Having been approved by the U.S. Food and Drug Administration (FDA) in 2017, articles on Ocrevus (ocrelizumab, by Genentech) generated significant interest from our readers over 2018. One year after its approval Robert Lisak, a neurologist involved in the Phase 3 clinical trials testing Ocrevus, said it was still too early to predict if the therapy will be the game-changer its developers believed it could be, as well as to assess its side effects. “To say before two years what’s going on is impossible,” he said. However, “quite a few patients” who were doing poorly and switched from other medications to Ocrevus “seem to be doing well,” Lisak added. Lori Mayer, the director of medical research at Central Texas Neurology Consultants and also involved in Ocrevus’ clinical trials, said patients on this therapy showed more stability compared to those on other therapies. She also said that Ocrevus is tolerated “really well,” and that “progressive patients that are on Ocrevus are really excited” for having the first disease-modifying treatment.
Our February interview with Hideki Garren, MD, PhD, Global Head of Multiple Sclerosis and Neuroimmunology at Genentech, was the second-most read MS article of the year. By the end of 2017, more than 30,000 patients had been treated with Ocrevus, which already had been approved in 50 countries, he noted. “We have been very pleased by the overwhelmingly positive reception that Ocrevus has had,” Garren said.

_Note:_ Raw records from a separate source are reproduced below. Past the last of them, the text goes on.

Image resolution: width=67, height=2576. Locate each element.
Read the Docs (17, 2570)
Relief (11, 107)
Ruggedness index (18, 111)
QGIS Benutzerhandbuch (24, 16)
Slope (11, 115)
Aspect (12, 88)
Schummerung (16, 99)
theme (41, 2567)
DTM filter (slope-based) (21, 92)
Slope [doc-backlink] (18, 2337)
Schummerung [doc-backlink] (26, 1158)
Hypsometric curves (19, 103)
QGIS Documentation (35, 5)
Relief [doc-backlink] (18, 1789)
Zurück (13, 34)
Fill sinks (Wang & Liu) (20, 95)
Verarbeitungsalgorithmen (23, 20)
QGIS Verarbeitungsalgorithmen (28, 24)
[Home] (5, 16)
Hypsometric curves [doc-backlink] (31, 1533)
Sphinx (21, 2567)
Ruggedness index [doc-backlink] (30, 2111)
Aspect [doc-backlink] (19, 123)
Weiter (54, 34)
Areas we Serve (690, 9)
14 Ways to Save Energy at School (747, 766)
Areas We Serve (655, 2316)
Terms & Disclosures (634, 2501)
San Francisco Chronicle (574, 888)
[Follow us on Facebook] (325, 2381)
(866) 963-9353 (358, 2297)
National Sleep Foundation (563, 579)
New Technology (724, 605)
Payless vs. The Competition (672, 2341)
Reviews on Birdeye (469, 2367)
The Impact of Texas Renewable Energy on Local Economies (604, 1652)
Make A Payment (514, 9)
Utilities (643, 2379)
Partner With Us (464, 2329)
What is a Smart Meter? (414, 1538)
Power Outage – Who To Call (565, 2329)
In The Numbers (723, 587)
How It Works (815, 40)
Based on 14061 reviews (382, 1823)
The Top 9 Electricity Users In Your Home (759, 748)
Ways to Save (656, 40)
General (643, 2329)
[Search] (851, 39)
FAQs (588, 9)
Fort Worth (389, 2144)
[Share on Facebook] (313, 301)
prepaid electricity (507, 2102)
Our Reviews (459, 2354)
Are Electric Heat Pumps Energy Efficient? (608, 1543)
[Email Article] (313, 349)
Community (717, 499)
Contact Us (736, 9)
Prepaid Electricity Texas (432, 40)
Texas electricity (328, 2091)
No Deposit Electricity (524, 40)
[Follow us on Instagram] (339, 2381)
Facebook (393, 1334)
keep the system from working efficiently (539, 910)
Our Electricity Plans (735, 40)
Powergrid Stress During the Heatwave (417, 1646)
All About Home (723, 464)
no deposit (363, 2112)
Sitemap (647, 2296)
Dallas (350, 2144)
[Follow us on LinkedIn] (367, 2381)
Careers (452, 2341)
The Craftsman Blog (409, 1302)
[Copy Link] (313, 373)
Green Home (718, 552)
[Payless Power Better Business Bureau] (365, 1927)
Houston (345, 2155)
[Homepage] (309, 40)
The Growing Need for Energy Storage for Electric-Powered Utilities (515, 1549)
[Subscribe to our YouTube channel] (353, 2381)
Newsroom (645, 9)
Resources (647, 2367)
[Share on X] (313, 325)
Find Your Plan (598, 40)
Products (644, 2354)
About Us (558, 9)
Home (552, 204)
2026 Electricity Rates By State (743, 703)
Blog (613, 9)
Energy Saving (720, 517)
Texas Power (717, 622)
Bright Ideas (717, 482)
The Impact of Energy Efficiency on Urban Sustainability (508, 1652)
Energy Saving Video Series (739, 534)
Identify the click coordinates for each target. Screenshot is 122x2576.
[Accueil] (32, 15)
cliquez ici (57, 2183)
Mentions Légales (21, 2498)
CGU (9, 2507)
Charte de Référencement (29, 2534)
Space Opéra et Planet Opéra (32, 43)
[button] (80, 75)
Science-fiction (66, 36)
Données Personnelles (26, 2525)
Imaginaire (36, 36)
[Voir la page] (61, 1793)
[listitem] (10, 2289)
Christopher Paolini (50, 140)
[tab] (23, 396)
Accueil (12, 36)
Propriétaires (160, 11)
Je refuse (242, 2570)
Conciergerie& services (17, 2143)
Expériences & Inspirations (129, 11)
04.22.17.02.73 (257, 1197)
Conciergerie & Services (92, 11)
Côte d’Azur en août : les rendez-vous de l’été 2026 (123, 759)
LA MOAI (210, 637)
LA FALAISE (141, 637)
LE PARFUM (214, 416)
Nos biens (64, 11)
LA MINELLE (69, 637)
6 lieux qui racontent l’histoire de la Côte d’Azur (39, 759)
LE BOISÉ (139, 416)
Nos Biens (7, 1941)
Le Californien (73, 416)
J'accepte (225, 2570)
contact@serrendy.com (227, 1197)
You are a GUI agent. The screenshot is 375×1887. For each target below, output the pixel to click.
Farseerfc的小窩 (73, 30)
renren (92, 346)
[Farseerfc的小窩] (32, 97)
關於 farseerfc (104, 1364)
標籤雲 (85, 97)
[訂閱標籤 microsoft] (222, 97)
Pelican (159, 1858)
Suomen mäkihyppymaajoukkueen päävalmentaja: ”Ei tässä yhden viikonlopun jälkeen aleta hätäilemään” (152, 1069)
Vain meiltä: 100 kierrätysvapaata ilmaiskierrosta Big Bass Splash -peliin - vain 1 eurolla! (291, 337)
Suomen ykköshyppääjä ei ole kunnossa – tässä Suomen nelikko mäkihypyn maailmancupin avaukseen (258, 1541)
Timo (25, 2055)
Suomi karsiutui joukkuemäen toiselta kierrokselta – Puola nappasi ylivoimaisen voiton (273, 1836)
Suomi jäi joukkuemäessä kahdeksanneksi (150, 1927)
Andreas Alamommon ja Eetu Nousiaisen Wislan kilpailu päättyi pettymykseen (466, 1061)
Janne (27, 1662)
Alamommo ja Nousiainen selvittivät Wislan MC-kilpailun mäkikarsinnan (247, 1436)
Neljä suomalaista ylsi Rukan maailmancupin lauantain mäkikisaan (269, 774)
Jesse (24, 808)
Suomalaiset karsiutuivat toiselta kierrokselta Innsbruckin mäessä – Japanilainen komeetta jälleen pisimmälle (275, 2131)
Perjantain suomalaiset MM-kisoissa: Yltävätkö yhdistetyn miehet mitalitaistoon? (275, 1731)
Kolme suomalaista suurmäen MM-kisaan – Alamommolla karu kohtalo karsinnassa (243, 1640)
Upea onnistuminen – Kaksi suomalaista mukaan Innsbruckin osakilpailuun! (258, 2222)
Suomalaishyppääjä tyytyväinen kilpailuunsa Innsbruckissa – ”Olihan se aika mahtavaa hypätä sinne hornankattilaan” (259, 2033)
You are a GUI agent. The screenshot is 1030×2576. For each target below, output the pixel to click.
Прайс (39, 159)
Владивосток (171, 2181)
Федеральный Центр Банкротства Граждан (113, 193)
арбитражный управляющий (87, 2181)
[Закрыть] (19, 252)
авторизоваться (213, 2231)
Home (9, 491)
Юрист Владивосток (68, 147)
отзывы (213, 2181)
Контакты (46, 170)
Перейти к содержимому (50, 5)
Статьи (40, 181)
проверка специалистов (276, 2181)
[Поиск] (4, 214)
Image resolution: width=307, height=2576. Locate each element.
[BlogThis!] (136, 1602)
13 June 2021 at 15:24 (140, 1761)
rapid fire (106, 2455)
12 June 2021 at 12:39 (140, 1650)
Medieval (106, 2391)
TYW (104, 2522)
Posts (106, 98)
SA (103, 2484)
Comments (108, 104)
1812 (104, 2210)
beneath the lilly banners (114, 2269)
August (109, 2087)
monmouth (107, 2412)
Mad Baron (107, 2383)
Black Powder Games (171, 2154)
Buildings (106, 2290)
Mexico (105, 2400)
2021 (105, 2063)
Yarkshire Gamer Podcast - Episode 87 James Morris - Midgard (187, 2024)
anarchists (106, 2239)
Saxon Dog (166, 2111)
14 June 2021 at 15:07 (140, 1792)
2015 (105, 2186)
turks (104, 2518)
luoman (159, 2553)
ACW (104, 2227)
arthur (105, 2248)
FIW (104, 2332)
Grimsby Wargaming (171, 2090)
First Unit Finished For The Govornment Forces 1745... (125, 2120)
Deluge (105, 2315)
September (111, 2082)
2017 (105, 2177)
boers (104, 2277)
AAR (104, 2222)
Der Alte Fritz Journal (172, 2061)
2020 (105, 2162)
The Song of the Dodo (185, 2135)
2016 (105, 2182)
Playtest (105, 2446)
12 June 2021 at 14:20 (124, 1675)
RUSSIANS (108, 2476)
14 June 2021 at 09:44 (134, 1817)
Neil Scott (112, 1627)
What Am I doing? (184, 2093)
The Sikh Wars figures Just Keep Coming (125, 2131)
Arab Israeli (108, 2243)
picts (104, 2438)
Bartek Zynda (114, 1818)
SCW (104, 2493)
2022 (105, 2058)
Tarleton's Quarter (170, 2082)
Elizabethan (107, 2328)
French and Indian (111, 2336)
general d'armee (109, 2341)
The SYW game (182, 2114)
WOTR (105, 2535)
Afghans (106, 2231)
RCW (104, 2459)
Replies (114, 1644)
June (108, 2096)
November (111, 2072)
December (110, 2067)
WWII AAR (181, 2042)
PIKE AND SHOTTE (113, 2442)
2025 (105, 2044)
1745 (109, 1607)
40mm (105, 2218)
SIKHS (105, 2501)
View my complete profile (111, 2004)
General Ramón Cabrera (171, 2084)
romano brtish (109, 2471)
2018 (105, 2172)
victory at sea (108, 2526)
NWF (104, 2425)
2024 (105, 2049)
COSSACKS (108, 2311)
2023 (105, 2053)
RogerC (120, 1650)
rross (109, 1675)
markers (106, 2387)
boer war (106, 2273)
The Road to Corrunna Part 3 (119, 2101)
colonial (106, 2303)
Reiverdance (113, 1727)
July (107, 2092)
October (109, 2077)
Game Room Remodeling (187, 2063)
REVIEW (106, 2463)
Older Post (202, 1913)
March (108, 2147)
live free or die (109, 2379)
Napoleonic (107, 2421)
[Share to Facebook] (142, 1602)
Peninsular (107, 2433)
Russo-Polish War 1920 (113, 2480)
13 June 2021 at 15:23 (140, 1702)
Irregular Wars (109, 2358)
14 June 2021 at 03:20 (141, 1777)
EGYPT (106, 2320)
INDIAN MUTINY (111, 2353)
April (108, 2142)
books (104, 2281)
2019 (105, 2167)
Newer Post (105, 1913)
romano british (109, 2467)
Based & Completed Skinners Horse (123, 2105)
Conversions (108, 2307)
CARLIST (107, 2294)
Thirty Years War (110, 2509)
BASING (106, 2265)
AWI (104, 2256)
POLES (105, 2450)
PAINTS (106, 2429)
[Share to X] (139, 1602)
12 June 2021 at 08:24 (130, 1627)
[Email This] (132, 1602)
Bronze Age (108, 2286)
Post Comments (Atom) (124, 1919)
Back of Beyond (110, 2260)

Available data showed that, compared to Rebif (interferon beta-1a), the treatment increased the proportion of patients with no signs of relapses or disease progression, including preserved hand/arm function and walking ability, while also improving visual acuity. Ocrevus also reduced the risk of more severe disability in the hands or arms of patients with primary progressive MS. Infusion-related reactions were the most common adverse side effects in both clinical trials and real-world data.
Our most-read article of 2018 reported a study in mice with sciatic nerve injury that showed that temporary, precisely-regulated inhibition of an enzyme called histone deacetylase 3, or HDAC3, markedly boosted the formation of myelin — the protective layer of nerves, whose progressive loss is a hallmark of MS. This was associated with functional recovery in treated mice. HDAC3 slows myelin production when nerves are forming or after their injury. The team already had begun tests in mouse models of MS and other diseases also caused by myelin damage. Successful results may lead to a Phase 1 clinical trial in MS patients.
At Multiple Sclerosis News Today we hope these stories and our reporting throughout 2019 contribute to informing and improving the lives of everyone affected by MS.
We wish all our readers a happy 2019.